- _Exercise_
Starting at the line that contains "Pick the red swatch in color palette", quote every line through the end of the entries, word for word, skipping the pictures.

- _Records from a collection_
-*-

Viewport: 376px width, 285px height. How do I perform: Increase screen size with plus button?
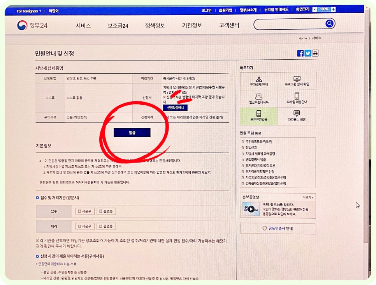pyautogui.click(x=333, y=9)
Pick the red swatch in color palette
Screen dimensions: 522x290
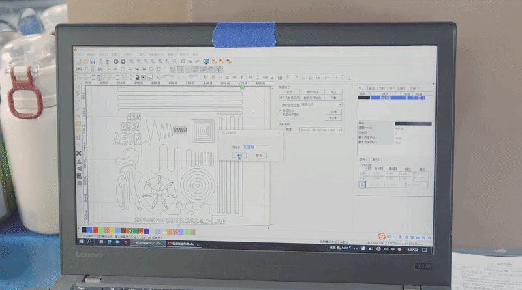click(x=95, y=230)
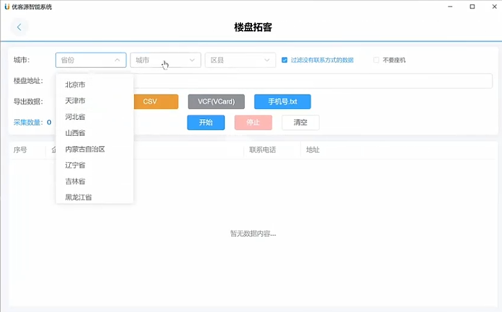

-*-

- _Written solution_
Pick the red swatch in color palette
Screen dimensions: 522x290
click(x=95, y=230)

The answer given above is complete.